A mounting bracket 134 is secured to the inlet head 52. The bracket is in the form of a yoke secured to the head 52 by two bolts 136, as most particularly illustrated in FIG. 3. The yoke carries two angle brackets 138 that are connected to the yoke by machine screws 142 passing through slots 140 in the angle brackets and into the threaded bores in the yoke. A second mounting bracket 144 is connected to the inlet head 52 as shown in FIG. 2. This bracket is connected to the head by bolts 146 passing through slots 148 in the bracket and into threaded bores (not shown) in the head. The brackets allow an effectively universal mounting of the oil pump.
The mounting shown is for vehicles (automobiles, trucks, tractors, etc.) with automatic transmissions and stationary motors which must be manually actuated.

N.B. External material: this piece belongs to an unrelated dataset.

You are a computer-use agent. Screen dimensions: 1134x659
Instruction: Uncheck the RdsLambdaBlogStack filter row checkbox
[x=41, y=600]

For manual transmissions the pre-start lubricator is connected to the clutch disengagement linkage. To start the motor, the clutch is disengaged, which pressurizes the oil system, thereby enabling the motor to start.
The outlet port 132 of the pump is connected to a Tee-fitting 144 that accommodates the oil pressure switch 24.

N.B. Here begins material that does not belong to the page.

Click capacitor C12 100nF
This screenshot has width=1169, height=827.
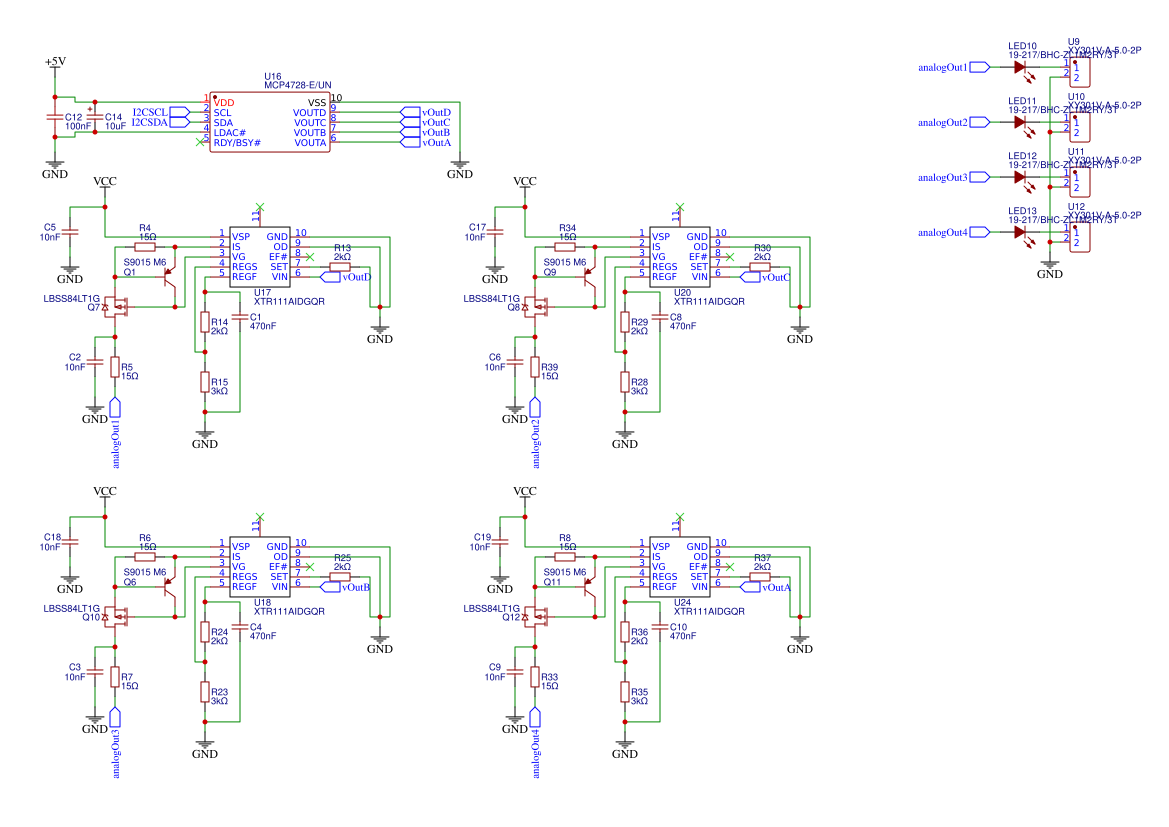[x=55, y=119]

FIG. 4 illustrates the drain plug fitting for withdrawing oil from the sump 18 of the engine. The conventional drain plug outlet 146 of the engine is fitted with a fitting 148 that includes a threaded plug 150 with an axial bore 152 from the inside end of the plug and a series of radial ports 154 intersecting the axial bore. A ring 156 surrounds the plug 152 with an internal groove 158 of the ring communicating with the ports 154. A pair of gaskets 160 on opposite sides of the ring seal the ring against the drain plug outlet 146 and the head of the plug 150 to avoid leakage, while allowing the ring to rotate on the plug 150 for adjustment purposes. A hose-fitting 162 projects from the ring 156 and communicates with the groove 158 and, through the ports 154 and bore 152, with the oil sump of the engine. The hose fitting 162 connects to the oil suction line 16.
FIG. 5 illustrates the oil feed fitting to the engine. This is a Tee 164 that is fitted to a port 166 in the engine block 168 that is normally used to accommodate the sending unit for an oil pressure light or an oil pressure gage. The sending unit in this system is fitted to the Tee and continues to serve its normal purpose. The other branch of the Tee is connected to the oil feed line 22 from the oil pump.

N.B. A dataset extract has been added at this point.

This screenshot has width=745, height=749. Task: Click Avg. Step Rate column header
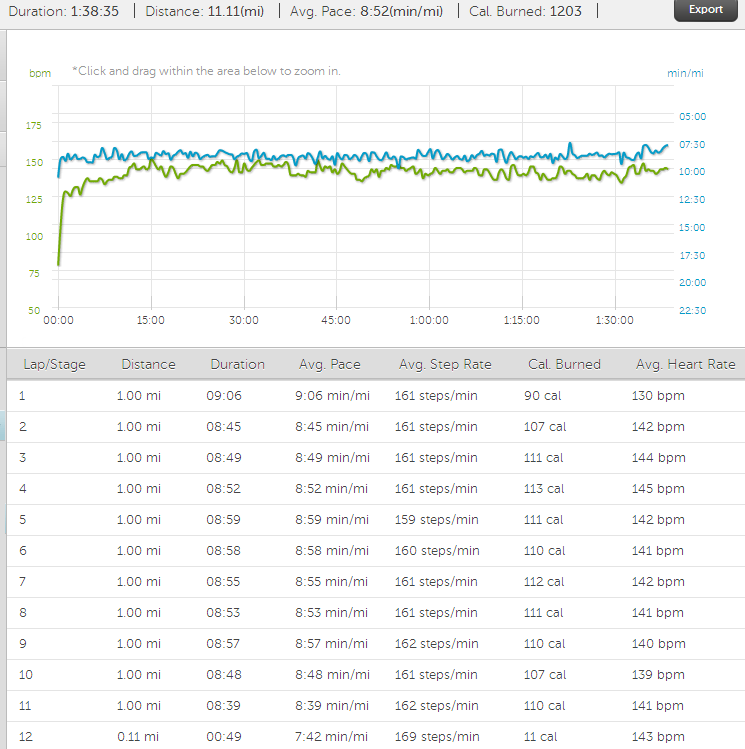[x=445, y=365]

FIG. 7 of the drawing illustrates an alternative embodiment of the pump, which is in most respects the same as the pump illustrated in FIG. 2, 3 and 6. In this case however, the pump is equipped with an over pressure relief valve. This valve consists of an axial bore 172 in the piston rod 86, extending in from its distal end. A radial port 174 is connected to the bore 172 and is located between the radial faces of the disk 94. A radial bore 176 in the disk accommodates a ball 178, that serves as a valving element, and a radial coil spring 180 biasing the ball into engagement with the end of the port 174 to maintain the port in a closed condition. The bore 176 intersects one of the axial bores 96 in the disc 94. The ball and spring serve as a check valve that will remain closed during normal operation of the pump. Should the pressure in the outlet 132 exceed a desired maximum, further operation of the pump will exert sufficient pressure on the ball 178 to unseat it against the force of spring 180. This will allow the over pressure oil to escape from the outlet side of the piston through the piston head to the inlet side.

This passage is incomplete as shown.